Текст документа:
○ ○ ○ ○

Особая тема, которой коснусь лишь вскользь: Никонов — коллекционер.
“..Маленьким — летчиком быть хотел…Уши дома прожужжал. Самолетами бредил. Картинки собирал, марки. Потом моряком быть захотелось. Лодки, яхты, модели делал, военные корабли…”
В те же годы он собирал, вначале из газет, а затем и из журналов, материалы о И.В. Сталине, вожде, генералиссимусе, открытки, значки, пытался и сам нарисовать его портрет, пока не вышел на роман.
Но “больше всего хотел быть, как Альфред Руссель Уоллесс… искать и находить чудесных лесных существ: бабочек, змей, пауков-птицеедов, жуков-голиафов, пестроперых птиц и ярких тропических рыбок… В окрестностях одного лишь города Пара в Бразилии можно собрать 700 видов дневных бабочек…Это были мои самые горячие, самые прекрасные мечты”.

○ ○ ○ ○

Данные для указания на цель:
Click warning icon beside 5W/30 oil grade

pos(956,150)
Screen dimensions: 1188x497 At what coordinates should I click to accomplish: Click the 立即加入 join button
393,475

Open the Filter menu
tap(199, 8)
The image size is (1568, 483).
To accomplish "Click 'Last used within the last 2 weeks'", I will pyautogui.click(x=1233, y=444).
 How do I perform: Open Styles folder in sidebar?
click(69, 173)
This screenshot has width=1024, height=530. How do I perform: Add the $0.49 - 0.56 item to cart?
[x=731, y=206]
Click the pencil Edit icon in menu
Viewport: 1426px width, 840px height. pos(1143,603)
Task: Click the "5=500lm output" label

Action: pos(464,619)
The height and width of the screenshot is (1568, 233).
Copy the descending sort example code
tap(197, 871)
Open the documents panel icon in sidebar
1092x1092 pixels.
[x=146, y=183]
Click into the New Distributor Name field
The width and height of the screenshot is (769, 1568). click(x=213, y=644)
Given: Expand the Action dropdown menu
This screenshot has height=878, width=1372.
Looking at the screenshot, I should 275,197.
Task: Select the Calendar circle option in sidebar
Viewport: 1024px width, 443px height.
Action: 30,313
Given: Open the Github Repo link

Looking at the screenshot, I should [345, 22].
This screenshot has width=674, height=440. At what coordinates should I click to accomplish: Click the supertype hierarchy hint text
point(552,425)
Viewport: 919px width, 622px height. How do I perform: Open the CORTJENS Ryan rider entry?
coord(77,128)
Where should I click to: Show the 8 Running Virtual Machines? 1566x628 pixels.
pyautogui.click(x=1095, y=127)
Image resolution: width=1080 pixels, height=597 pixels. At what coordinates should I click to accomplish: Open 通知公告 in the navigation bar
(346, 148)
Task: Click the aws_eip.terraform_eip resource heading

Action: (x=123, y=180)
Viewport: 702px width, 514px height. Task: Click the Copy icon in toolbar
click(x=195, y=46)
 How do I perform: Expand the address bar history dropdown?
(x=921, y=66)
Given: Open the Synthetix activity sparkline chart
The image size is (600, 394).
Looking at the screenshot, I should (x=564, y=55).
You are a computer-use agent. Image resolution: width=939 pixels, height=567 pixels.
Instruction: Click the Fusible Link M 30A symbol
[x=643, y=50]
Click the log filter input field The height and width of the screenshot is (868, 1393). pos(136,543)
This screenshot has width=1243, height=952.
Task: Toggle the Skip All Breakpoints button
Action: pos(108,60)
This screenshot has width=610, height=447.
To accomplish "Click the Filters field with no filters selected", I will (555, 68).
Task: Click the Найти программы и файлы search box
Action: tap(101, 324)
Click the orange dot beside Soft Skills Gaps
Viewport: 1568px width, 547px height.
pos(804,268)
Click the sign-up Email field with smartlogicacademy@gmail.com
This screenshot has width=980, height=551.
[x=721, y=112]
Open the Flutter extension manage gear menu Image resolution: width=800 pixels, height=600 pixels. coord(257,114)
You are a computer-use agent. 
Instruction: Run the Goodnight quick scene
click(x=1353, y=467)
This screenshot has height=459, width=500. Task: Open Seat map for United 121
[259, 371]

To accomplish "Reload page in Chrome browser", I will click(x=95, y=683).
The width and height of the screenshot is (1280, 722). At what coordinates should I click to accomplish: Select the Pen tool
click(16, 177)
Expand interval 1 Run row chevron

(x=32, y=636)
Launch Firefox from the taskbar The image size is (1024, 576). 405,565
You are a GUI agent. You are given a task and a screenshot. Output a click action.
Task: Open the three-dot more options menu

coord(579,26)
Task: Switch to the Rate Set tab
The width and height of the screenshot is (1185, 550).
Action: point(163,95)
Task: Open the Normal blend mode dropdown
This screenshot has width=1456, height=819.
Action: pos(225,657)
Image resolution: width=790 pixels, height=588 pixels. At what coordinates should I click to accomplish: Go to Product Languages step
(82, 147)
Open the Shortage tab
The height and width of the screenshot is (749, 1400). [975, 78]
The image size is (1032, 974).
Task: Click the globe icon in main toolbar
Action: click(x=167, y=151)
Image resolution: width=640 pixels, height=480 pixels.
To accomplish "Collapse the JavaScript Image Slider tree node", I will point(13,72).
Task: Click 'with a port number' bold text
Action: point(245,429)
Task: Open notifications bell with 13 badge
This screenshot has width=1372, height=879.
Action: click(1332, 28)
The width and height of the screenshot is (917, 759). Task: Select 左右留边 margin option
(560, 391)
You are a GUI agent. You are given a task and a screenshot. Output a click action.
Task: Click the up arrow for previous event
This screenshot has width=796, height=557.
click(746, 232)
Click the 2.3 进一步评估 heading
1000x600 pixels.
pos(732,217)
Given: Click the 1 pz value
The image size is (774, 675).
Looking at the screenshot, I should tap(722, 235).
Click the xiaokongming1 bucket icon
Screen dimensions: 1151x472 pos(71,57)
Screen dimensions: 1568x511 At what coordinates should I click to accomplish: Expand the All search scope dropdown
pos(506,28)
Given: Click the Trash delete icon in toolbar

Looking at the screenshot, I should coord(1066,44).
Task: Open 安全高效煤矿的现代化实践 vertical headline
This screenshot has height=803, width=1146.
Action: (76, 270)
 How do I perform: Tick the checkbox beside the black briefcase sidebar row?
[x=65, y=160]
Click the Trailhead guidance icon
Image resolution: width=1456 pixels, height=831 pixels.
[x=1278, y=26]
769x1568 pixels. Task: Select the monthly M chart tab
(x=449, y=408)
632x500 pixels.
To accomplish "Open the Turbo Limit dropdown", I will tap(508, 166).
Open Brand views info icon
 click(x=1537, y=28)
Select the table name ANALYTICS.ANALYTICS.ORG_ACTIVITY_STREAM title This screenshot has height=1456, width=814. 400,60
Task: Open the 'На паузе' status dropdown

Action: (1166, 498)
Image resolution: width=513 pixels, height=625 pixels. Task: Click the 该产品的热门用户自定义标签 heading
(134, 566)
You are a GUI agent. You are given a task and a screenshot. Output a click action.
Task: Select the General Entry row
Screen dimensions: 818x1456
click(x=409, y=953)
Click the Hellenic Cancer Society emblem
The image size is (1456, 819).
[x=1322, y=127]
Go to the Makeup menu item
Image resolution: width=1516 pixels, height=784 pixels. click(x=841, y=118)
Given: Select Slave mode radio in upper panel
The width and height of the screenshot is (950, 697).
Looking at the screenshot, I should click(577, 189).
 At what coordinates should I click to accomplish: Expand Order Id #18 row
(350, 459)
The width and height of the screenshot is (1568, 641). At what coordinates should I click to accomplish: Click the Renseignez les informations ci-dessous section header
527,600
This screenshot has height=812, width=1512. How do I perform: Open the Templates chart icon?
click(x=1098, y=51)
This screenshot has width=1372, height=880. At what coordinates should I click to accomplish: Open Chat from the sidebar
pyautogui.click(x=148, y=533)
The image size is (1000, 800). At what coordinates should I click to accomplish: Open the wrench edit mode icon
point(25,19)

○ ○ ○ ○

Задания:
1) Перечислите всех лесных существ, которых Никонов, как сказано в тексте о нем, мечтал искать и находить.
2) Перепишите из текста о Никонове фрагмент между словами «В те же годы» и «вышел на роман.» включительно.

Ответы:
1) Бабочки, змеи, пауки-птицееды, жуки-голиафы, пестроперые птицы, яркие тропические рыбки.

2)
В те же годы он собирал, вначале из газет, а затем и из журналов, материалы о И.В. Сталине, вожде, генералиссимусе, открытки, значки, пытался и сам нарисовать его портрет, пока не вышел на роман.